There is at least one reference (in the Encyclopedia of World Railway Locomotives) to pressure lubrication of conventional reciprocating-locomotive rod bearings, using hoses and perhaps hard lines on the rods themselves as a return for lubricant delivered under pressure via cross-drilled crankpins and axles. As I recall, this was a Chinese reference, so Peter Clark may have the full technical description and perhaps know of a source for drawings or pictures.
Note that a full-pressure system is probably not a total-loss system (as was typical of most large steam-locomotive lubrication, both liquid and Alemite, and contributed to some of the problems with Bulleid's Leader class valves) and there is a certain amount of care required in assuring that volume, pressure, and temperature of the oil are kept in proper operating range, as is necessary (but often forgotten) in typical road vehicles.
seppburgh2Call it a different type of "hyper heisler."
I'd call them 'hypo-Heislers'
Keep in mind that the original 'hyper-Heisler' discussion had little if anything to do with actual logging locomotives, or conversions of same. It involved an explicitly high-speed locomotive using the same basic idea of cylinders in-V driving a central driveshaft arrangement to gearboxes in the trucks. I suspect the truck arrangement of a Climax (not counting the cockamamie jackshaft setup) would be a better 'design pattern' than the exposed gears in a 'real' Heisler, too.

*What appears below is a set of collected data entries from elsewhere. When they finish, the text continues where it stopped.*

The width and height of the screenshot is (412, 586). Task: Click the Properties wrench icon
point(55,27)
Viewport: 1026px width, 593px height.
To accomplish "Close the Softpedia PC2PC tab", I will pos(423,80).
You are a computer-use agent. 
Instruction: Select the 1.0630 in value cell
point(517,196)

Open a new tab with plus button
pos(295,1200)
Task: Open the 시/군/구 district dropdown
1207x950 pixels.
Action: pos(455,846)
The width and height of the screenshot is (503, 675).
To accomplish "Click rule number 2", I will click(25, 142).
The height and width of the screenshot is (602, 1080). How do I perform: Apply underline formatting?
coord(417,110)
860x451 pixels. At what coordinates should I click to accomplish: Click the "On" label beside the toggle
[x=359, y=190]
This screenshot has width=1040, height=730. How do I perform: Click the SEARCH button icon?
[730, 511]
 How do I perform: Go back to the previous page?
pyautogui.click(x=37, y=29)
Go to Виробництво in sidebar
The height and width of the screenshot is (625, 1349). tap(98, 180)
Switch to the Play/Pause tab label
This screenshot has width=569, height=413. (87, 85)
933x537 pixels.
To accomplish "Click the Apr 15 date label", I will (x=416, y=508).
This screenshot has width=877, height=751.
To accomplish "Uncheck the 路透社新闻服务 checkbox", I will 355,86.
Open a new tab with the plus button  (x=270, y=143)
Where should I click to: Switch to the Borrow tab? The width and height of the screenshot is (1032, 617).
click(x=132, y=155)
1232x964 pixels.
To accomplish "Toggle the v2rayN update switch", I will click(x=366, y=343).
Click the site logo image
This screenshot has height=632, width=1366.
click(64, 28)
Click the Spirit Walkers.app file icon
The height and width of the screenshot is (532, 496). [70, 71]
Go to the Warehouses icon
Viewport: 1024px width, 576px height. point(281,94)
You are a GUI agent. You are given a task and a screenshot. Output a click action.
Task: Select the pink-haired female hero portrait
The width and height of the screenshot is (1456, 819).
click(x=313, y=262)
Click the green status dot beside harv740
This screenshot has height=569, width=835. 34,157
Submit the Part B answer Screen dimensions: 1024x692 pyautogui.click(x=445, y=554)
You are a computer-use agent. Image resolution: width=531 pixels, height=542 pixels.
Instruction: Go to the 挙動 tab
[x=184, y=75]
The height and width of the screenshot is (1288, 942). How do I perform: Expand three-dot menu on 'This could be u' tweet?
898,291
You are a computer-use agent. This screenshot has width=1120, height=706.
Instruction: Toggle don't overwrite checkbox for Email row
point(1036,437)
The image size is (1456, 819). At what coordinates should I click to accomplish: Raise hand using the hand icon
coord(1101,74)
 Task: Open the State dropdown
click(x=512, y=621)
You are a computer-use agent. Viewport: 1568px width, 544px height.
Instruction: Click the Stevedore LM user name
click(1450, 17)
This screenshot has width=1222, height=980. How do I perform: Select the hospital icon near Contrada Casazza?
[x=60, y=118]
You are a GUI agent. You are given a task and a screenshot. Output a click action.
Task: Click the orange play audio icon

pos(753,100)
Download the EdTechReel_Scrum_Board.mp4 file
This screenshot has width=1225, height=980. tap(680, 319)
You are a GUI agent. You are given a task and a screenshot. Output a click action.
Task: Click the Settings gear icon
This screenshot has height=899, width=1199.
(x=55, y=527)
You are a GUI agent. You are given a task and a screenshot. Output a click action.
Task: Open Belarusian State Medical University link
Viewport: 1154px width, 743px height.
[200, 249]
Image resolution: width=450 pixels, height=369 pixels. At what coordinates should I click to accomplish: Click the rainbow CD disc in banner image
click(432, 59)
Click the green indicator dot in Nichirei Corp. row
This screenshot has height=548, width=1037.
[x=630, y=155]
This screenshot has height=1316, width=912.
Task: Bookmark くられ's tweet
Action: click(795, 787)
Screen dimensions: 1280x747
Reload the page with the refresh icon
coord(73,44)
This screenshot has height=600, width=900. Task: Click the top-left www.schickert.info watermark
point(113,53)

Overmod M636C I think this had a V-6 arrangement (with a single crankshaft)... Flat six, wasn't it? If a V, then a very shallow V, much like the later Cadillac "V-16" which was nearly horizontally opposed. (I could be misremembering this with reference to the engines that went into the 232.P.1) French Wikipedia appears to be claiming the engine had 12 cylinders (and Douglas Self says so explicitly), which leads me to wonder if those cylinders were double-acting -- I don't remember them being. They also specifically mention the desmodromic valve gear -- no spring bounce or float. That is an interesting development for DABEG from what I know of their poppet-valve gear earlier. Apparently this locomotive was started in the mid-Thirties, discontinued in 1938, but apparently taken up again in 1947, to the point we got this: Outside frame, and the particular point is made that the absence of cranks in the driver axles makes them stronger. Apparently the driveshaft to the final drive was intended to turn 1000rpm at main speed, which would appear to make this steam motor higher-speed than a 567. Cylinders nominal 200mm bore x 280mm stroke, which seems more than a little Paget-ish. I wish we had Claude Bersano back to ask about this. I don't see anything from Thierry on the subject.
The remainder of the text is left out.